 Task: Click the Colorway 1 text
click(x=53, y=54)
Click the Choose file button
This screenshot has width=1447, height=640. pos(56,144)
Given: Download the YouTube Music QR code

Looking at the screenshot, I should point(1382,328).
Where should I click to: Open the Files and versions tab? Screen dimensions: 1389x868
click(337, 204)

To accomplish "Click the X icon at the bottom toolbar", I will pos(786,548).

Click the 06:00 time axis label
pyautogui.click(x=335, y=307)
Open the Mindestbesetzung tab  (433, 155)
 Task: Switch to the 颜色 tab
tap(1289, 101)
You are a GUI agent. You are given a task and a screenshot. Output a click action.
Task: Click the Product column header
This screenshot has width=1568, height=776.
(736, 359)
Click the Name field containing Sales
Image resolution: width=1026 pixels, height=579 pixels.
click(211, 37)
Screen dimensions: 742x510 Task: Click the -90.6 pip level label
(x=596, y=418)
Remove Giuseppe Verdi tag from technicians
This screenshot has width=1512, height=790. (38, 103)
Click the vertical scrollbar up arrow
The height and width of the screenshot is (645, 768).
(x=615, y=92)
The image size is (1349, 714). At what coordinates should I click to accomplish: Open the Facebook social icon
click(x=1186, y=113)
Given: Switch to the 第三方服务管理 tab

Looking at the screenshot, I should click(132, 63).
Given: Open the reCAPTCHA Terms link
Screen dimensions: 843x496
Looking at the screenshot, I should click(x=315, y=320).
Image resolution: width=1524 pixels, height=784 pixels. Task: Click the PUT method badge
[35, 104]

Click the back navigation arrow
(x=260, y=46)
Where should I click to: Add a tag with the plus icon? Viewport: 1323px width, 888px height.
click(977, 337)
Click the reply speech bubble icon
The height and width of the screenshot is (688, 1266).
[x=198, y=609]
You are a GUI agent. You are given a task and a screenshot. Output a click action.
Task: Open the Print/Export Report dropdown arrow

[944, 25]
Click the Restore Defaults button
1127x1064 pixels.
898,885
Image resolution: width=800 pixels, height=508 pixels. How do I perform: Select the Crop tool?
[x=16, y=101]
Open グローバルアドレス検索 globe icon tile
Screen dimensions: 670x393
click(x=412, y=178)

##########

= TASK DIRECTIONS =
Print out the whole listing, with every line exactly as it appears.

= ANSWER SECTION =
 Task: Click the Colorway 1 text
click(x=53, y=54)
Click the Choose file button
This screenshot has width=1447, height=640. pos(56,144)
Given: Download the YouTube Music QR code

Looking at the screenshot, I should point(1382,328).
Where should I click to: Open the Files and versions tab? Screen dimensions: 1389x868
click(337, 204)

To accomplish "Click the X icon at the bottom toolbar", I will pos(786,548).

Click the 06:00 time axis label
pyautogui.click(x=335, y=307)
Open the Mindestbesetzung tab  (433, 155)
 Task: Switch to the 颜色 tab
tap(1289, 101)
You are a GUI agent. You are given a task and a screenshot. Output a click action.
Task: Click the Product column header
This screenshot has width=1568, height=776.
(736, 359)
Click the Name field containing Sales
Image resolution: width=1026 pixels, height=579 pixels.
click(211, 37)
Screen dimensions: 742x510 Task: Click the -90.6 pip level label
(x=596, y=418)
Remove Giuseppe Verdi tag from technicians
This screenshot has width=1512, height=790. (38, 103)
Click the vertical scrollbar up arrow
The height and width of the screenshot is (645, 768).
(x=615, y=92)
The image size is (1349, 714). At what coordinates should I click to accomplish: Open the Facebook social icon
click(x=1186, y=113)
Given: Switch to the 第三方服务管理 tab

Looking at the screenshot, I should click(132, 63).
Given: Open the reCAPTCHA Terms link
Screen dimensions: 843x496
Looking at the screenshot, I should click(x=315, y=320).
Image resolution: width=1524 pixels, height=784 pixels. Task: Click the PUT method badge
[35, 104]

Click the back navigation arrow
(x=260, y=46)
Where should I click to: Add a tag with the plus icon? Viewport: 1323px width, 888px height.
click(977, 337)
Click the reply speech bubble icon
The height and width of the screenshot is (688, 1266).
[x=198, y=609]
You are a GUI agent. You are given a task and a screenshot. Output a click action.
Task: Open the Print/Export Report dropdown arrow

[944, 25]
Click the Restore Defaults button
1127x1064 pixels.
898,885
Image resolution: width=800 pixels, height=508 pixels. How do I perform: Select the Crop tool?
[x=16, y=101]
Open グローバルアドレス検索 globe icon tile
Screen dimensions: 670x393
click(x=412, y=178)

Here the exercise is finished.